İlk yerleşim yeri olarak dağın etekleri ve kaya tepelerine yapılan Beypazarı evleri, yeni yerleşim yeri olarak düzlük alanlar tercih edilmiş. Ama tarihi eski evleri tek tek restore edip, oturulmaya devam etmekte. Bu tarihi eski evlerde halen 3000 evde halk oturmaktaymış. Bazen ara sokaklarında restore edilmemiş eski Beypazarı evlerinden de tek tük kalmış. Ben bu evlere doğal ev; restore edilmiş evlere ise estetik yapışmış ev olarak adlandırıyorum. Sizce de haklı değil miyim?
Beypazarı'na ilk girişte sizi yukarıdaki resimde de gördüğünüz gibi üzerinde dev Beypazarı sodası olan bir şadırvan var. Burada akan su; tatlı su olduğu için bir sürü kişi ellerinde su bidonları ile gelip, su doldurup, gidiyorlar. Bizde arabanın içinde beklemekten soğuk su olmaktan çıkıp, sıcak su olmuş suyumuzu boşaltıp, burada akan sudan -su bidonumuza- su doldurduk.

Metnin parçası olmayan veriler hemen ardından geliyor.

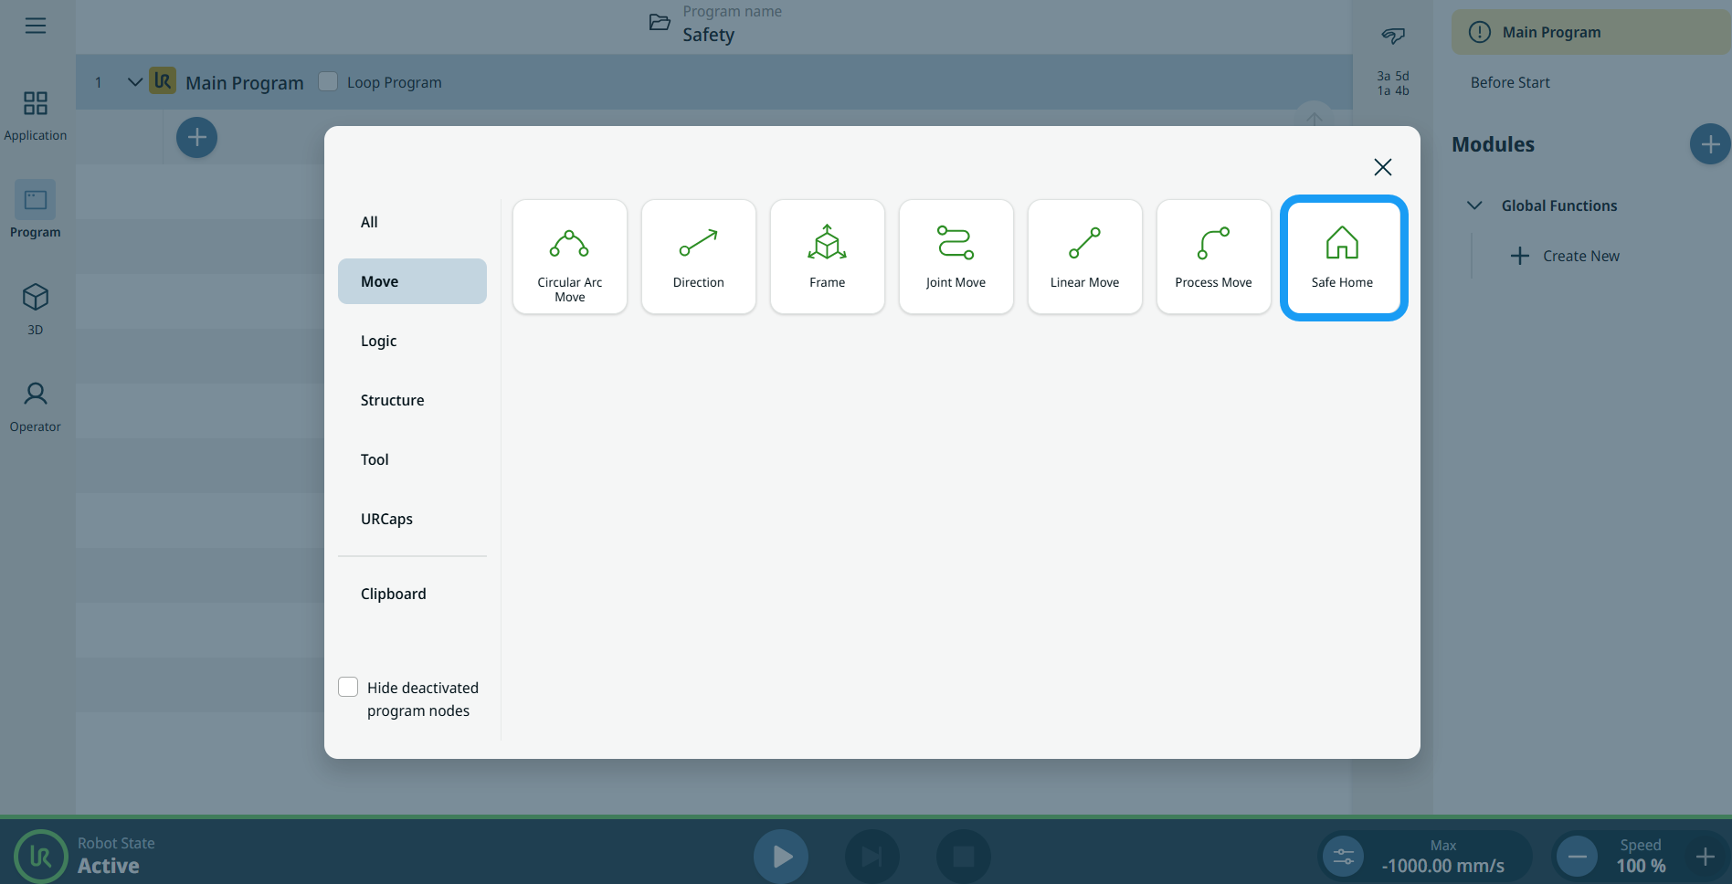Decrease speed with the minus button

click(x=1577, y=857)
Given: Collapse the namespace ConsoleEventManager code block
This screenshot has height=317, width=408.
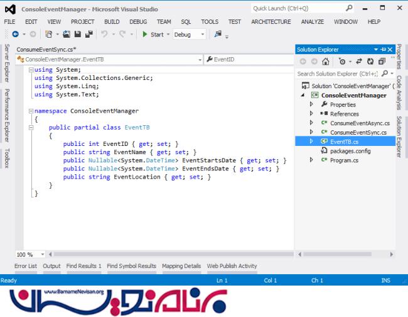Looking at the screenshot, I should [30, 111].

Beypazarı halkının küçük işletmeler açıp, satış yaptığı bir meydan olan İmaret meydanına gelince ise; yine Beypazarı'nın bir başka simgesi haline gelmiş olan dev havuçlar sizi karşılıyor. :)

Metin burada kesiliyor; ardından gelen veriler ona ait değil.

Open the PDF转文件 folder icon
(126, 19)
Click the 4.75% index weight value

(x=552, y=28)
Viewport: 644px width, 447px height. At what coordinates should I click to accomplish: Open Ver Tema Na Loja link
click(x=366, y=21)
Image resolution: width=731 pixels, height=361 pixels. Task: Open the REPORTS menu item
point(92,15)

Bu meydanda Beypazarı'na özgü olan Beypazarı kurusu fırınları, havuç'un dondurmasından tutunda, dönerine kadar her çeşidi bulunmakta ve ayrıca Beypazarı'nın bir başka meşhuru olan gümüşlerden yapılmış çeşit çeşit takılar bulunmakta. Haaa tabi Beypazar'lı teyzelerin oranın dağlarından toplamış otları ve kışlık kuru ve erişteleri gibi akla gelen tüm ev yapımı lezzetlerde satılmakta.
Benim aklıma Beypazarı denilince ilk Beypazarı kurusu geldiği için biz kuru aldık. Bu arada Beypazarı kurusunun yaşını görüp, onuda tattık. Ama benim favorim halen kurusundan yana...

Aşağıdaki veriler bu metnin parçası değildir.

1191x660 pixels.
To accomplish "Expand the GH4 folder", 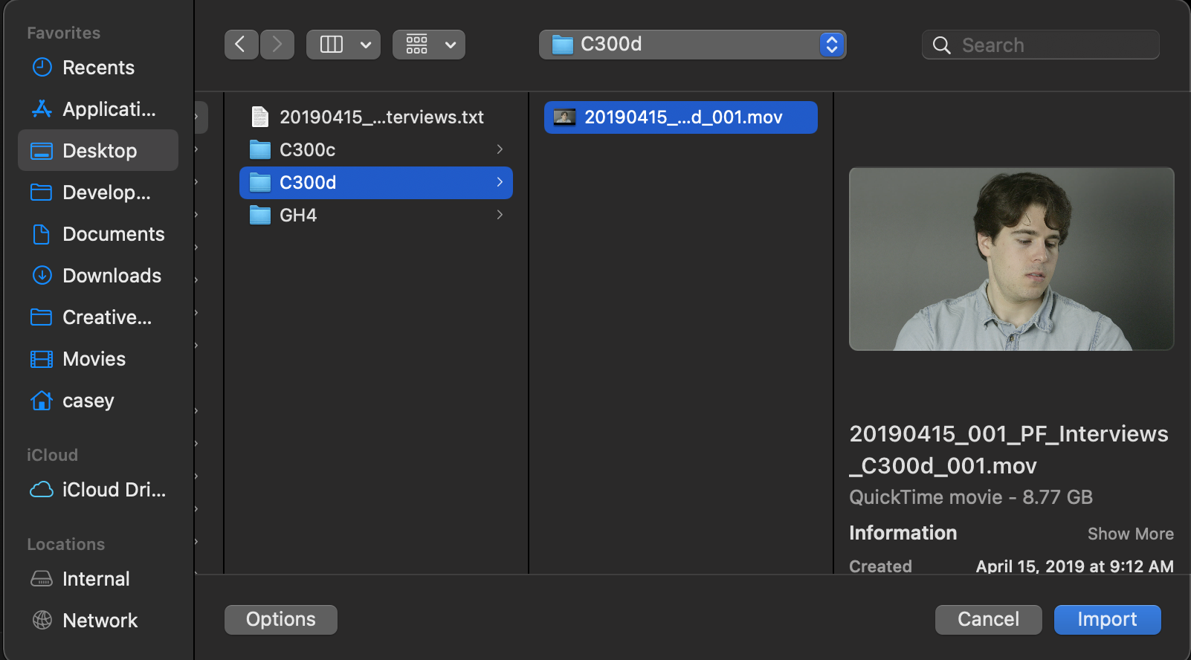I will tap(500, 215).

Beypazarı çarşısını gezdikten sonra kendimizi Beypazarı'nın sokaklarına atıp, meşhur Beypazarı evlerini gezmeye koyulduk.
Sıra sıra halinde, eski yıllarda kim bilir kimler tarafından yapılmış olup evlerin içinde halen yine farklı farklı hikayelerin yazıldığı hayatlar devam etmekte...
Tertemiz sokaklarında gezerken tarihe yolculuk yapıyormuş hissine kapılıp, kendinizi o atmosfere kaptırmamanız mümkün değil.
Biz Beypazarı'nın tarih kokan sokaklarında bol bol gezip, fotoğraflar çekindik. O sokaklardaki her bir kareyi ince ince inceleyerek beynime kazıdım. Malum bu tarz yerleri öyle sürekli gidip, görmek mümkün olmuyor.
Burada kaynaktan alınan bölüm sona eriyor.